== TASK DESCRIPTION ==
Nothing outside the lines below from the one containing "Instruction: Click 请新增 link for 业务服务地址" through the one containing "This screenshot has height=824, width=1723." is to be printed; print those exactly, ends included, and drop the pictures.
*** Begin section ***
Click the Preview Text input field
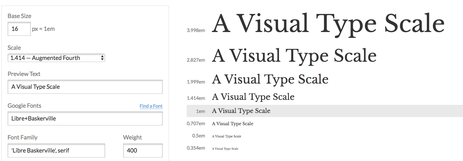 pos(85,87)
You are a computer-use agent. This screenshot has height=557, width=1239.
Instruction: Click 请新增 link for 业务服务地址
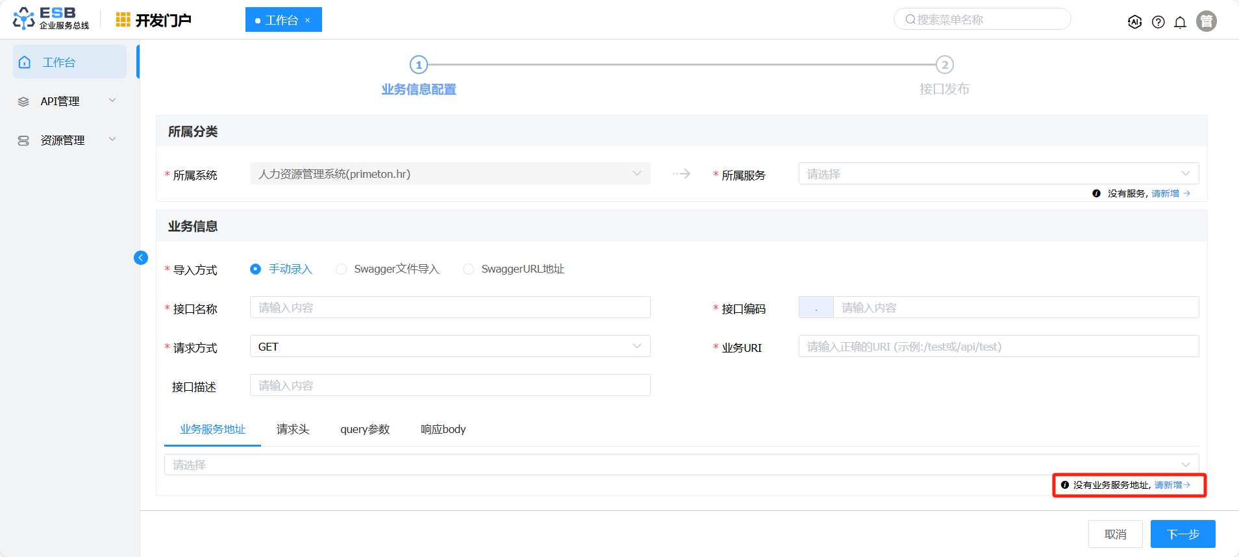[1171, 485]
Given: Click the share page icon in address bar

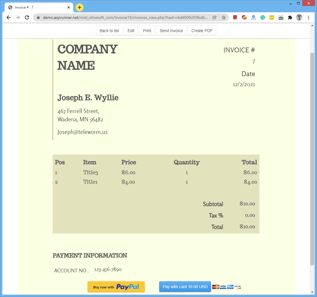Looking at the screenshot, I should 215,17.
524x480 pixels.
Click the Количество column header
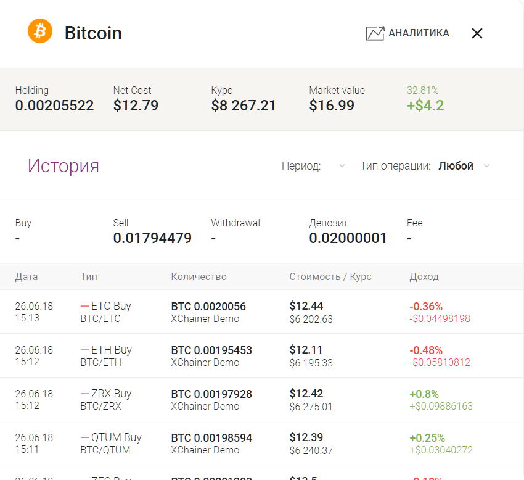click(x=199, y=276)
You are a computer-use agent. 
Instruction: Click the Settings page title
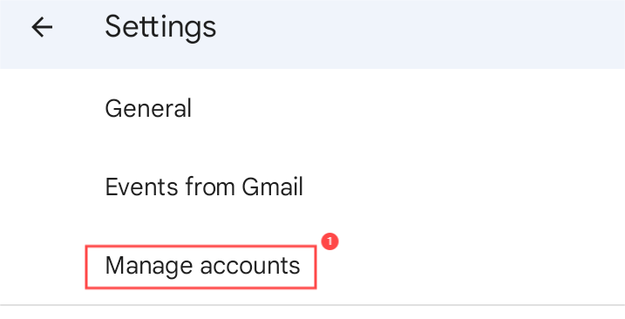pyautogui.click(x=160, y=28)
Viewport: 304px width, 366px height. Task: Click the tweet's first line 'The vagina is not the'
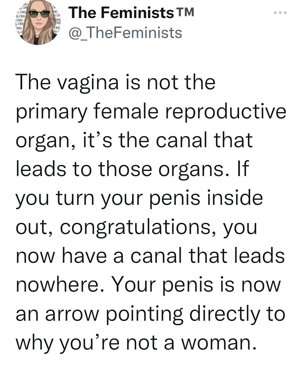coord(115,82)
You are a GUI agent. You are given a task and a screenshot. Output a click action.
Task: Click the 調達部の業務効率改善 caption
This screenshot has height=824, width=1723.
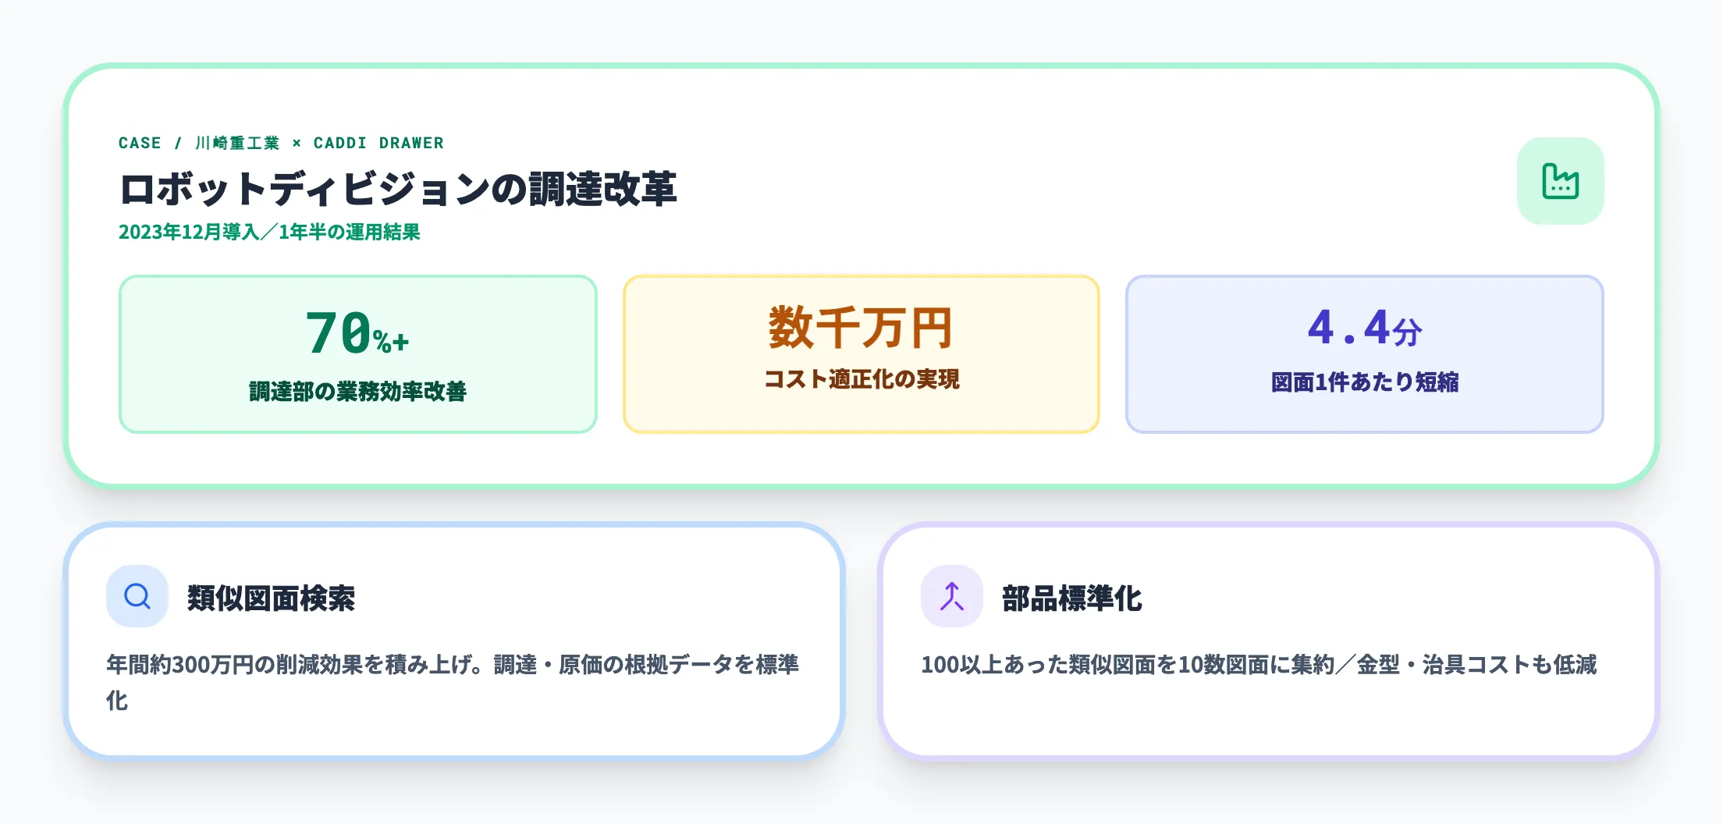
*** End section ***
*** Begin section ***
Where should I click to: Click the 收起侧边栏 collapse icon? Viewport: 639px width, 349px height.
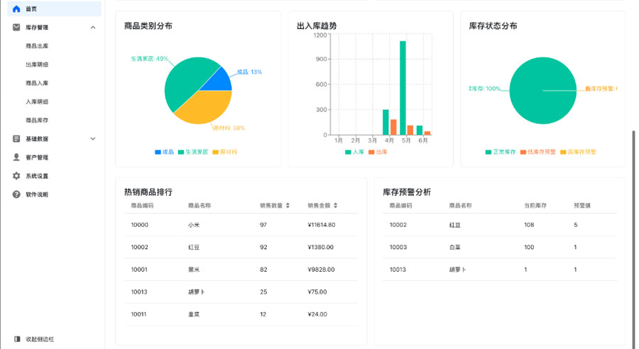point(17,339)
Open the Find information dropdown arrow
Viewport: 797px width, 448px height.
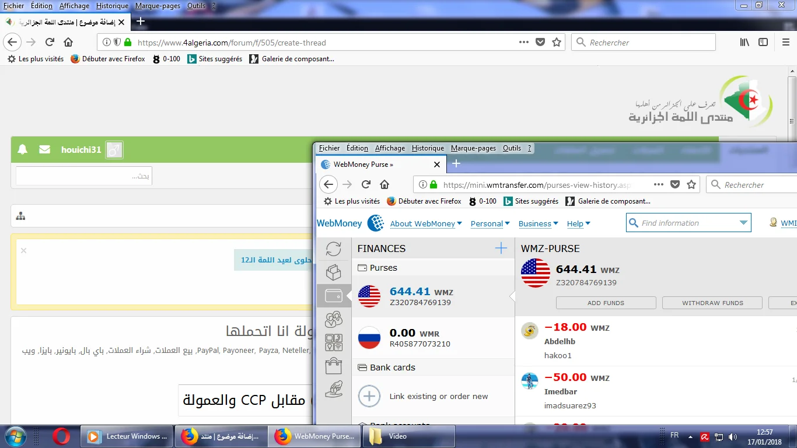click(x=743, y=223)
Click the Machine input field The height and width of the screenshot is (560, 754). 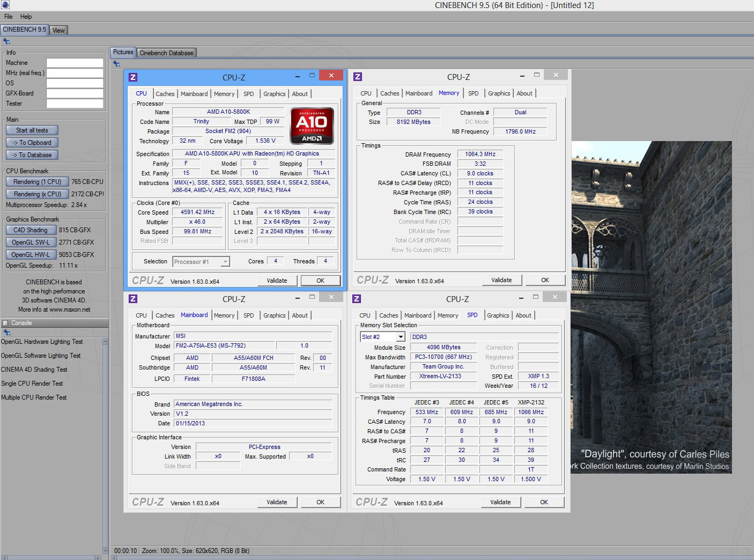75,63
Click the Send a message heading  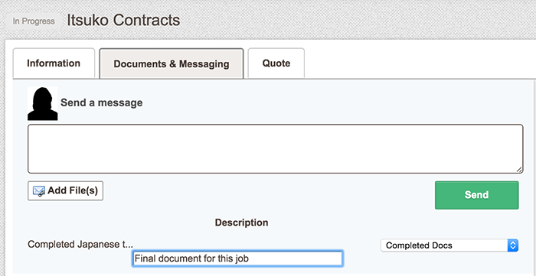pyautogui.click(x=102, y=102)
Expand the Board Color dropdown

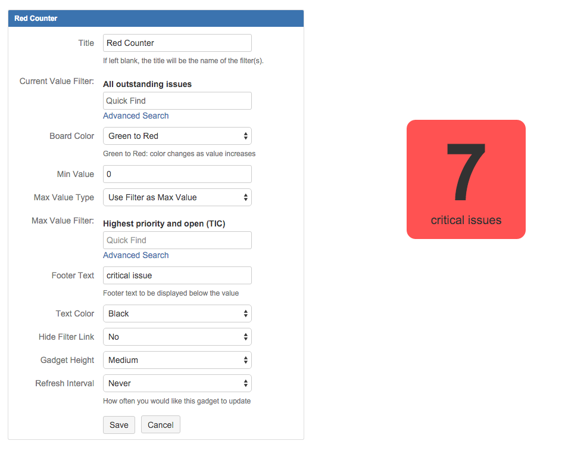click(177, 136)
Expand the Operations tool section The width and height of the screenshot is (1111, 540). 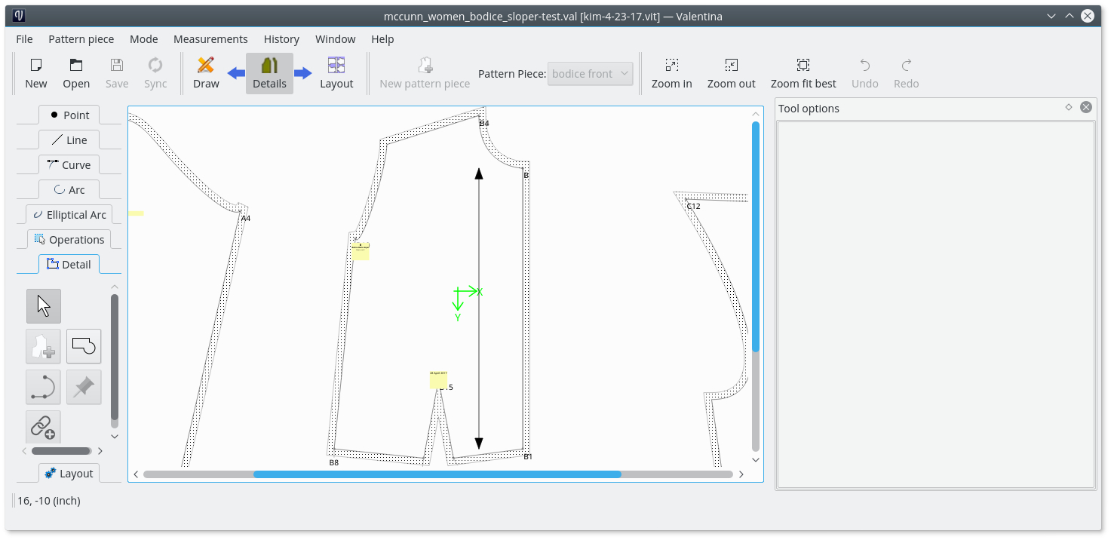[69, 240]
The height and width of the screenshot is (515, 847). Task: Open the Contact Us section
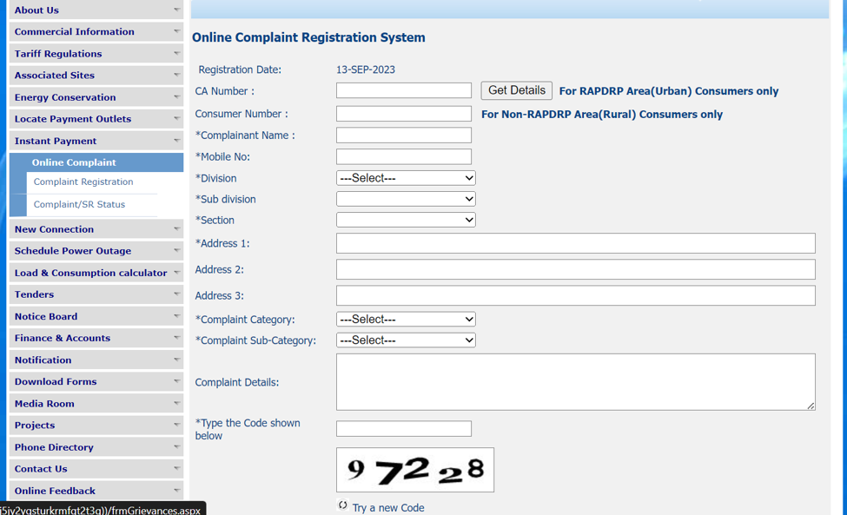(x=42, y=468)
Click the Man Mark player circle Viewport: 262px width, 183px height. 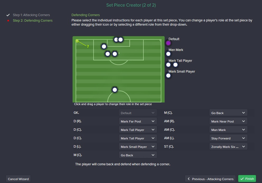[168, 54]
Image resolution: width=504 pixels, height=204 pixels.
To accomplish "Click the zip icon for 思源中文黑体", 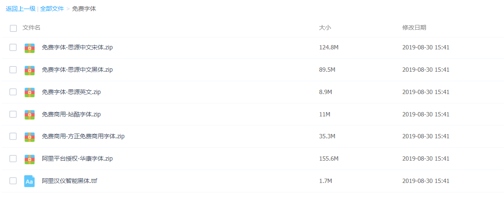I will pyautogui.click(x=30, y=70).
*** End section ***
== EXPECTED OUTPUT ==
Instruction: Click 请新增 link for 业务服务地址
[1171, 485]
Given: Click the share page icon in address bar

Looking at the screenshot, I should 215,17.
524x480 pixels.
Click the Количество column header
click(x=199, y=276)
You are a computer-use agent. 
Instruction: Click the Settings page title
pyautogui.click(x=160, y=28)
Viewport: 304px width, 366px height. Task: Click the tweet's first line 'The vagina is not the'
coord(115,82)
You are a GUI agent. You are given a task and a screenshot. Output a click action.
Task: Click the 調達部の業務効率改善 caption
This screenshot has height=824, width=1723.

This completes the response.